■ Exercise goal: Each line of the listing below that includes "Identify" must be copied.

■ Extracted records:
:::

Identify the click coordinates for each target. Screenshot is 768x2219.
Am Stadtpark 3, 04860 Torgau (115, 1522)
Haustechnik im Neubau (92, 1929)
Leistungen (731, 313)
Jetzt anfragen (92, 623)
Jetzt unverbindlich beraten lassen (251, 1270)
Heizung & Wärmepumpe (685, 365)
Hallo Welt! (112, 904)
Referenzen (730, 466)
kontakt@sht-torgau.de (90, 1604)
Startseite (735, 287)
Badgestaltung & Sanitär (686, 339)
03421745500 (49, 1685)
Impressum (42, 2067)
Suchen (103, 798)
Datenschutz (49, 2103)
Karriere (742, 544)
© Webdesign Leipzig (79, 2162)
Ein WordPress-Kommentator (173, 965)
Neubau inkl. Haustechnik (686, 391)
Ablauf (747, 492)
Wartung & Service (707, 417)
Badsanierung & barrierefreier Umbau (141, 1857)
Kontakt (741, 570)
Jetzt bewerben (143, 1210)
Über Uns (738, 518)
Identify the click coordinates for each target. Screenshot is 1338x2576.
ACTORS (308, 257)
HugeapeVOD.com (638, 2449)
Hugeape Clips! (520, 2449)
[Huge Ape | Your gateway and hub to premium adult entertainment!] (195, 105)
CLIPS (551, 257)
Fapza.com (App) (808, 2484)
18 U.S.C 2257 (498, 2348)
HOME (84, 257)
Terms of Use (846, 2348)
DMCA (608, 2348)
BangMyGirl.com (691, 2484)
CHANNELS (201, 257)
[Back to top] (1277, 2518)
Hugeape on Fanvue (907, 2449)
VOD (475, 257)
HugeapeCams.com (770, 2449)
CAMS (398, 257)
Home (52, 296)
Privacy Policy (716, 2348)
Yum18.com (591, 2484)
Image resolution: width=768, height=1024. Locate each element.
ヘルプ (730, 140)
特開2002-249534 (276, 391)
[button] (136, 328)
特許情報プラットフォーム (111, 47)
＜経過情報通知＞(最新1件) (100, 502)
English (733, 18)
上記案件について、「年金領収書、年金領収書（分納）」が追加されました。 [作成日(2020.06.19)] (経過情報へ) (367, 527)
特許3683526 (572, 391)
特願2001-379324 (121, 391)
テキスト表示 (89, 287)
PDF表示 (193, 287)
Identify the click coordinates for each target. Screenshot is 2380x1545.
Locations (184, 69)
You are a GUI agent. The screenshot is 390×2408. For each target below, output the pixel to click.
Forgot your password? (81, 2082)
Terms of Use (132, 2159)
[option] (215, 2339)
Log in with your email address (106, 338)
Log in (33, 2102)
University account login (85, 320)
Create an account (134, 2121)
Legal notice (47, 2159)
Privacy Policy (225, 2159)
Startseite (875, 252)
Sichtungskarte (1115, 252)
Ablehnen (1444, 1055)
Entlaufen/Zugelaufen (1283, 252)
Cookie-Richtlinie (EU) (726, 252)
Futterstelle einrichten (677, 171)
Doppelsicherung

:::

■ Expected answer:
Identify the click coordinates for each target. Screenshot is 768x2219.
Identify the click coordinates for each target. Screenshot is 1338x2576.
Identify the click coordinates for each target. Screenshot is 2380x1545.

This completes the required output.